News and Opinion from Sisters, Oregon
Sisters' landscape will be altered by the 18,000-plus-acre Milli Fire. Areas of the forest will be deeply scarred by the flames that have roared across it for more than two weeks now.
But the effects of the blaze are not uniform. Some areas burned very hot and are severely damaged; others saw low- to moderate-intensity burning that may prove ultimately to be beneficial. Firefighting strategies to introduce low-intensity burning to prevent high-intensity fire will leave portions of landscape burned over - but not too severely.
Reports and observation from a distance indicate that Trout Creek Butte - a central swath of green on the Sisters skyline - burned in a classic "mosaic" pattern. That means that despite appearing to have been consumed by the ravenous fire, there will be areas of green trees left intact and relatively undisturbed by the fire's passage.
Fire information officers Jinny Reed and Stacey Lacey took The Nugget on a tour of some of the areas where the fire had passed through during a hard run to the east lasting from Wednesday afternoon, August 16 through Friday, August 18, when the fire forced several residential areas to evacuate.
Along the west side of Pole Creek Road (Forest Road 15), there was substantial scorched earth, partly from burnout operations that tried to stop the storming advance of the main blaze.
"I see a lot of mortality and a lot of scorching all the way to the tops of trees," Reed said, surveying the west side of the roadway.
Such hard-hit areas will likely be replanted. Hazardous snags along roadways will be felled. While the Forest Service will likely attempt to plan for salvage logging, such plans are often held up in litigation until the trees lose their value. Most of the dead trees will eventually fall.
On the east side of the roadway, in an area that had been treated with prescribed fire, the fire burned with much lower intensity when it jumped the road, burning along the surface, consuming pine needles and underbrush, but leaving most trees only lightly scorched. Such fire is actually beneficial to the forest.
What creates high-intensity fire with high levels of mortality "just depends on a lot of environmental factors," Reed explained.
Fuel load is one of them. If trees are close together, a firestorm can race quickly from tree to tree. And weather conditions - hot, dry and windy - were primed for the fire to make a run on those mid-August days.
"It came around Trout Creek Butte," Reed said. "It came through here as a crown fire (up in the crowns of trees, moving tree to tree) with a lot of steam behind it. It was really hot on the south side of the butte."
The fire wasn't like that everywhere. Viewed from the Whychus Overlook off Road 16 (Three Creek Road), an observer can see where fingers of fire reached out to the east. Some strips of terrain are heavily burned; others are relatively untouched.

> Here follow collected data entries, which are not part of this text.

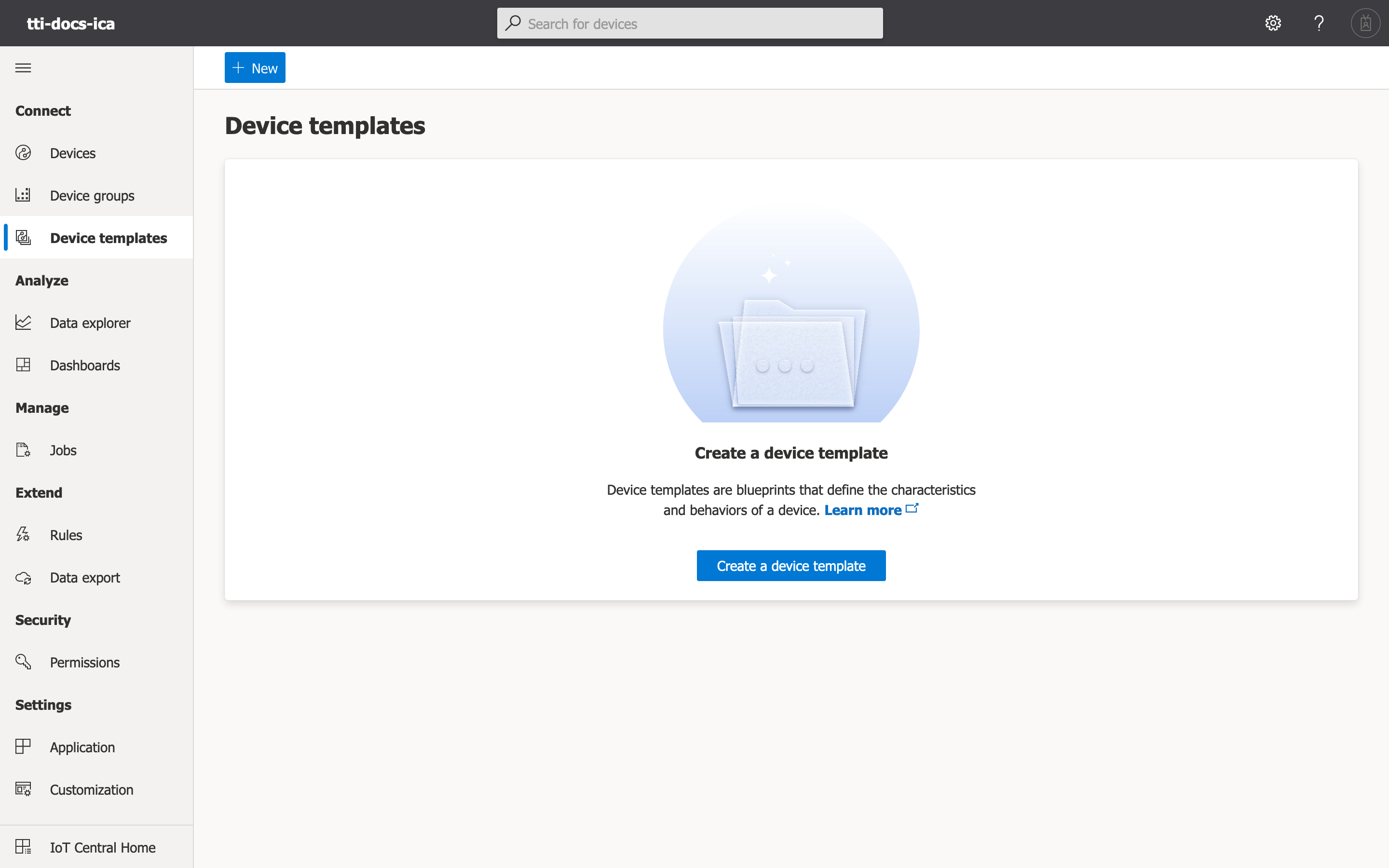Click the Permissions security icon

pos(23,661)
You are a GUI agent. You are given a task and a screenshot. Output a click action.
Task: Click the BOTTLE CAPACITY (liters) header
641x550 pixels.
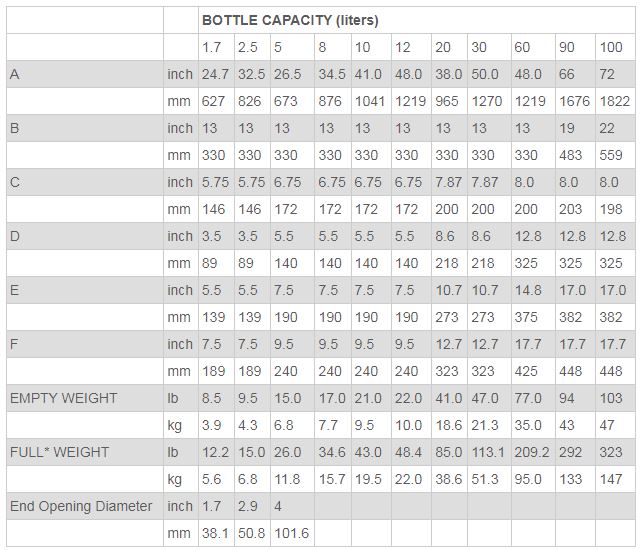(290, 20)
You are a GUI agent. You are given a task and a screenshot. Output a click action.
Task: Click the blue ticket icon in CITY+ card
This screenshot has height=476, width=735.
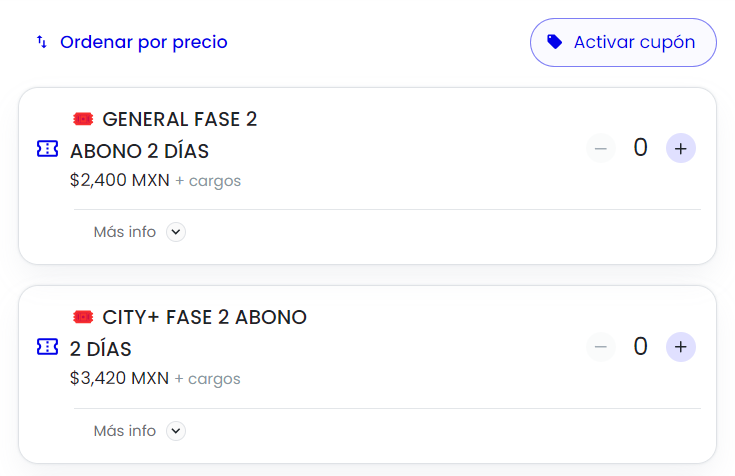(x=47, y=347)
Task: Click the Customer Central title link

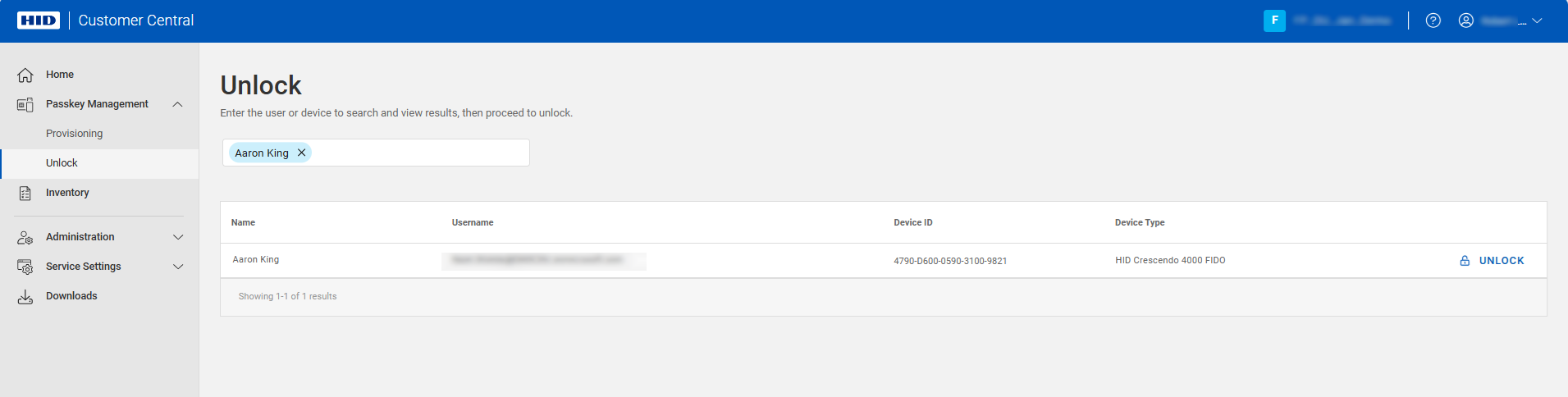Action: (136, 21)
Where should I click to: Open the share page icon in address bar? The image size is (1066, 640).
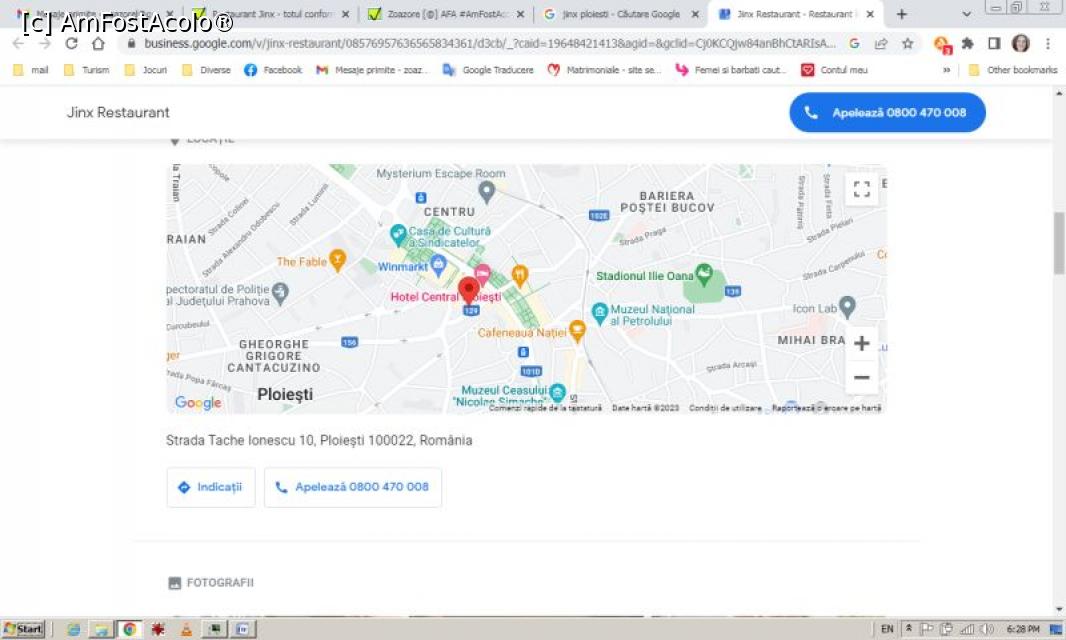click(x=881, y=44)
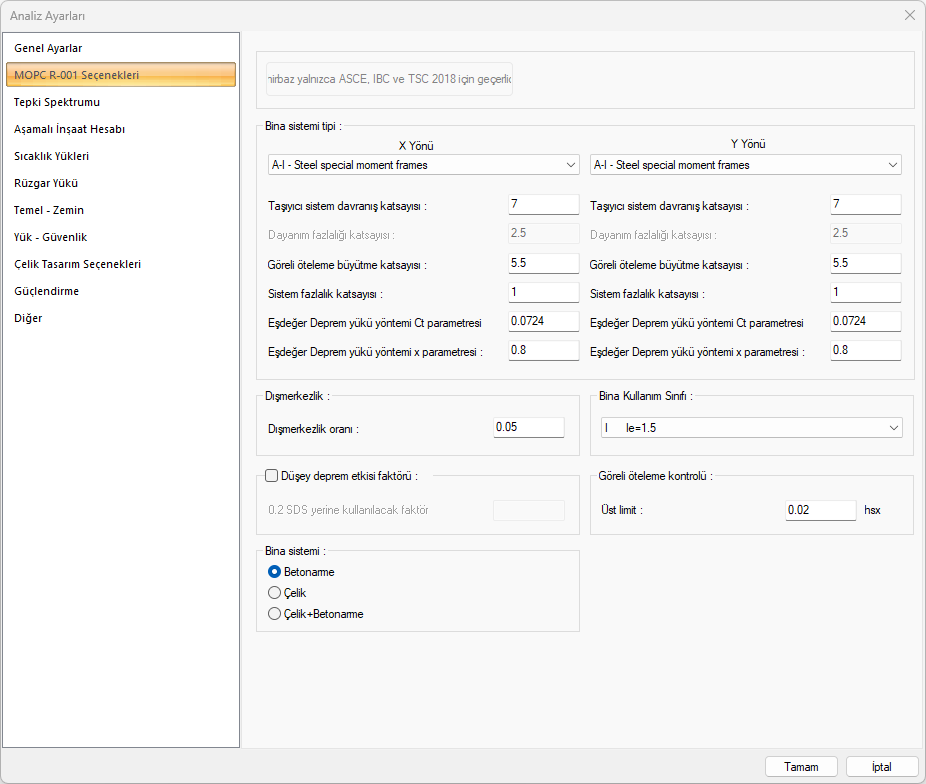Edit X direction Taşıyıcı sistem davranış katsayısı
This screenshot has width=926, height=784.
pos(543,205)
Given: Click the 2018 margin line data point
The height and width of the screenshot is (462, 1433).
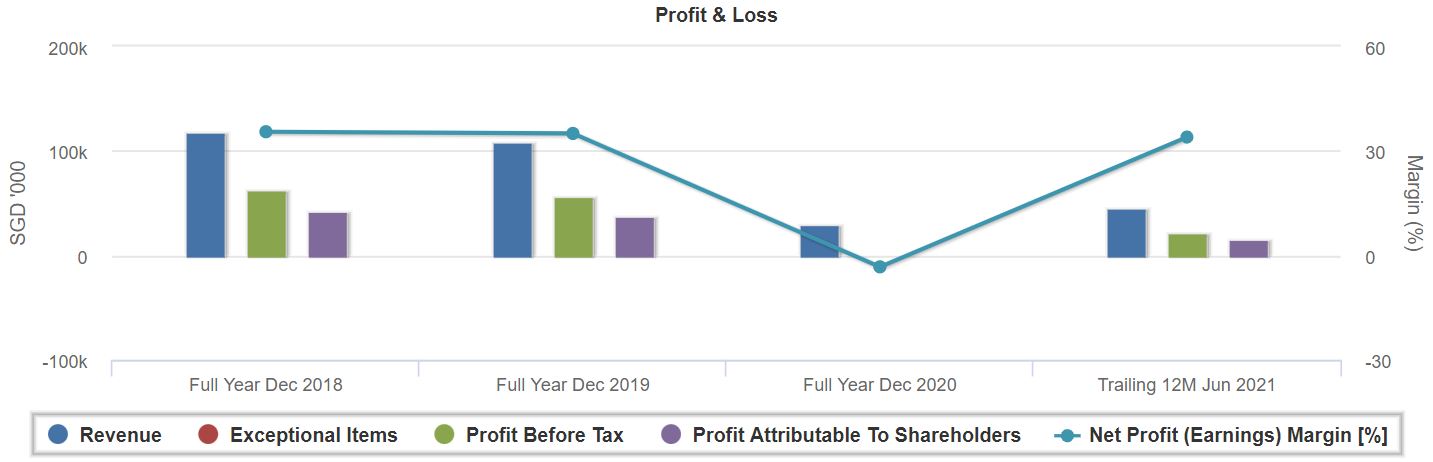Looking at the screenshot, I should point(266,132).
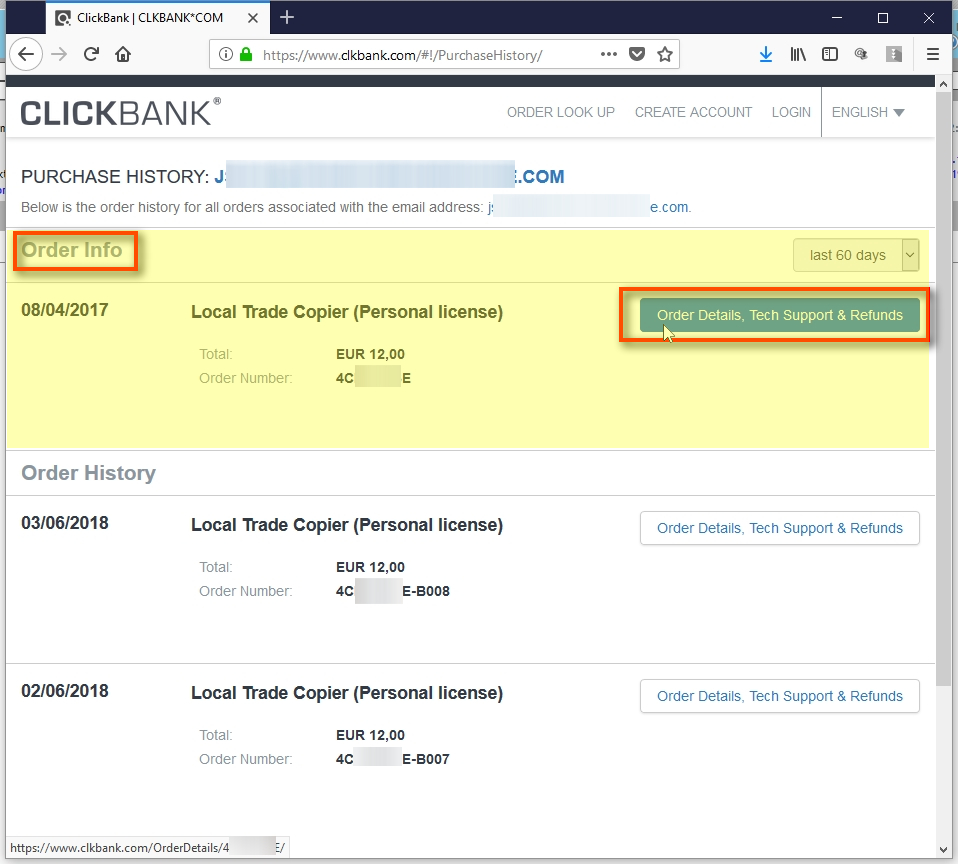Click Order Details, Tech Support & Refunds for 08/04/2017
The height and width of the screenshot is (864, 958).
780,315
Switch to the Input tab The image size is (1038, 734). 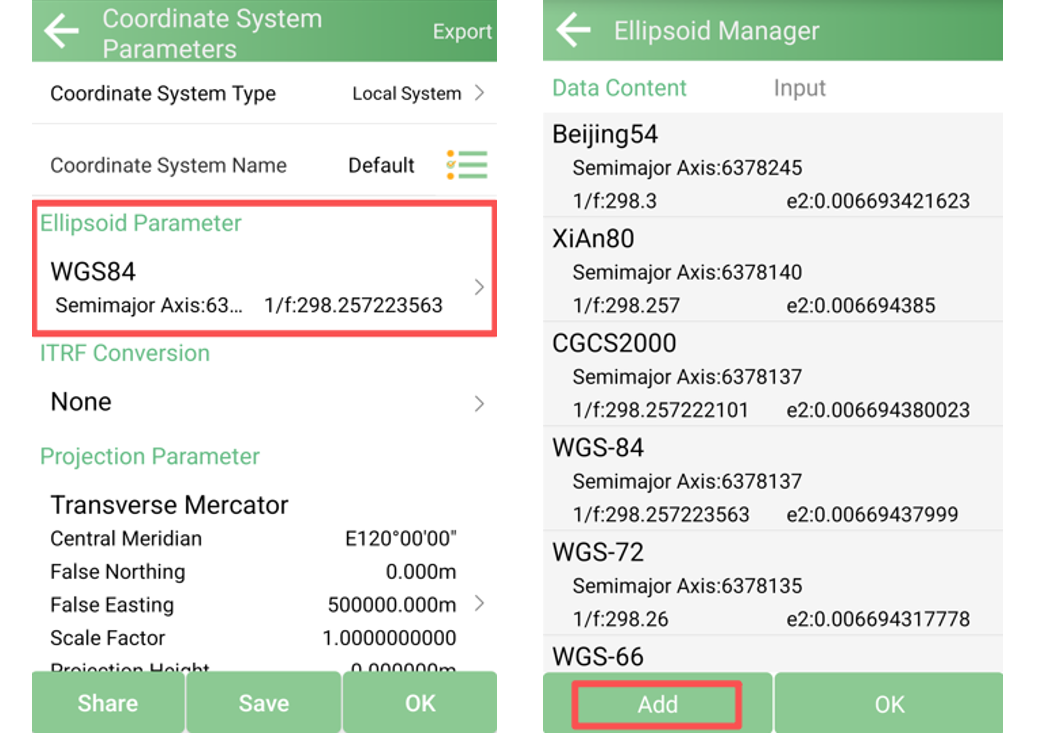tap(799, 88)
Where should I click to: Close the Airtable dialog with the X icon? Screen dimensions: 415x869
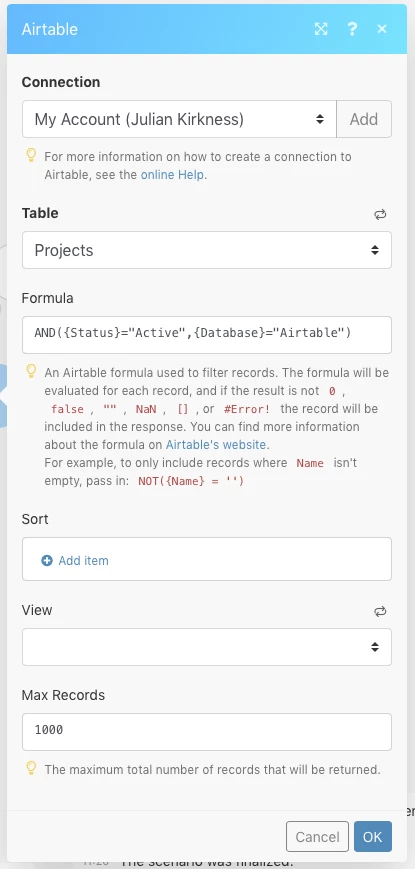pos(382,29)
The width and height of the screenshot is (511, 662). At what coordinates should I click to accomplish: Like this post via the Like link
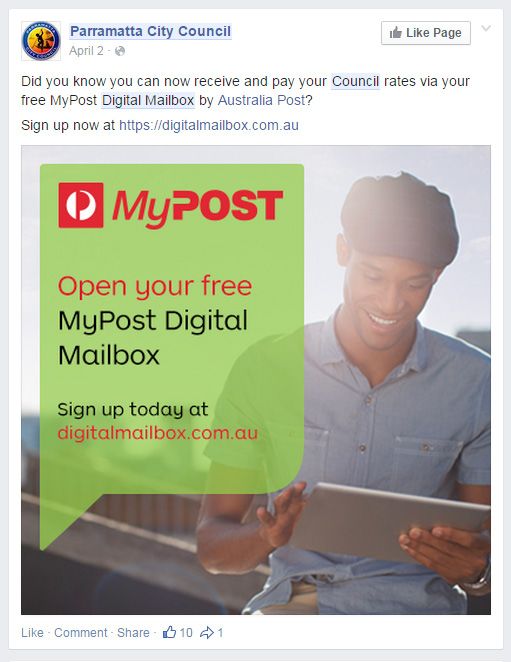click(x=33, y=632)
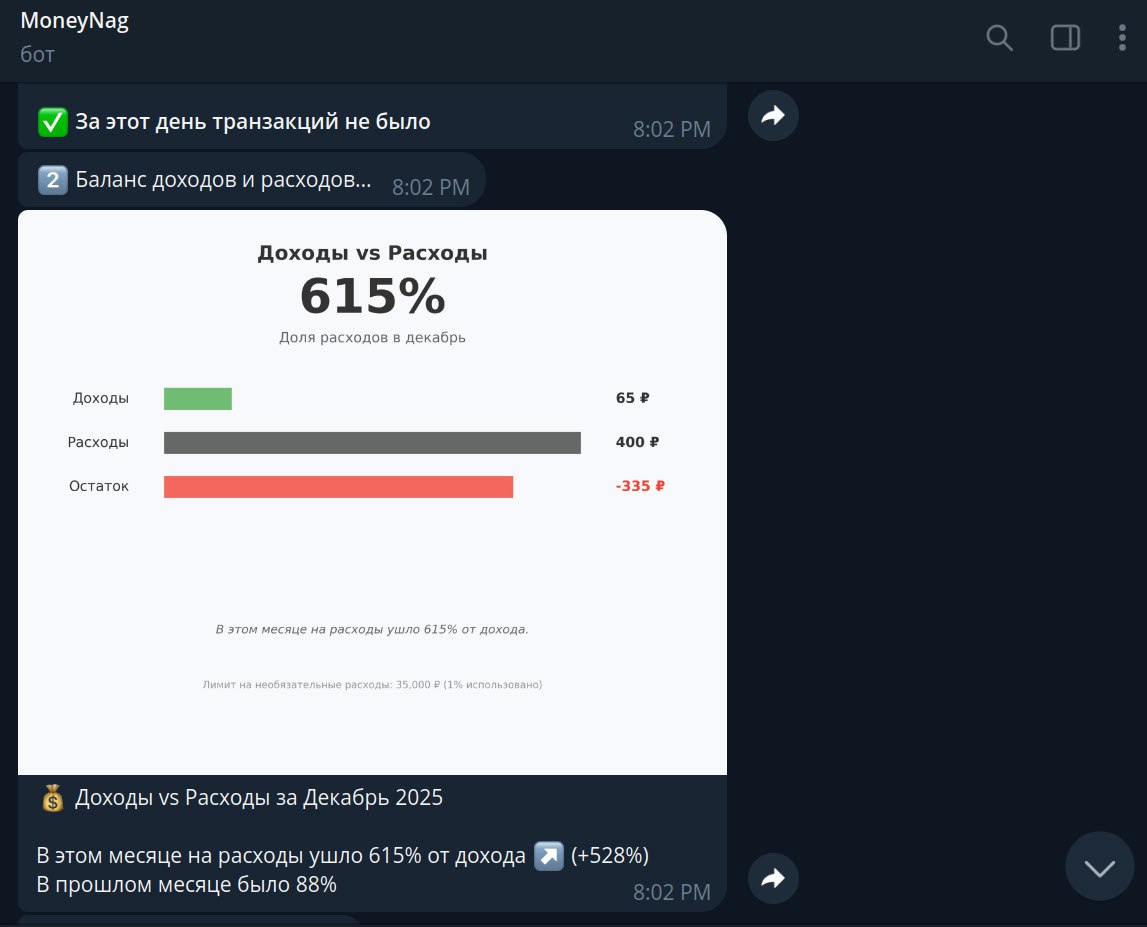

Along Road 16 are swaths of dull red, where retardant was dropped to try to give firefighters on the ground time to build lines to stop the fire's advance.
Luckily, the fire approached Whychus Creek Canyon late in the day on Friday, August 18, as temperatures cooled and winds started to die down. The fire reached tendrils into the canyon, but burning there was minimal, and subsequently firefighters were able to head off the fire from further travel toward the east.
It was a near-run thing.
"We were saved by the time of day," Reed said. "That's it."
That's good news to people who hike the Whychus Trail or enjoy looking down on the creek from the overlook. They will look out on a landscape marked by nearly 20 years of big fires - but one that is far from being destroyed.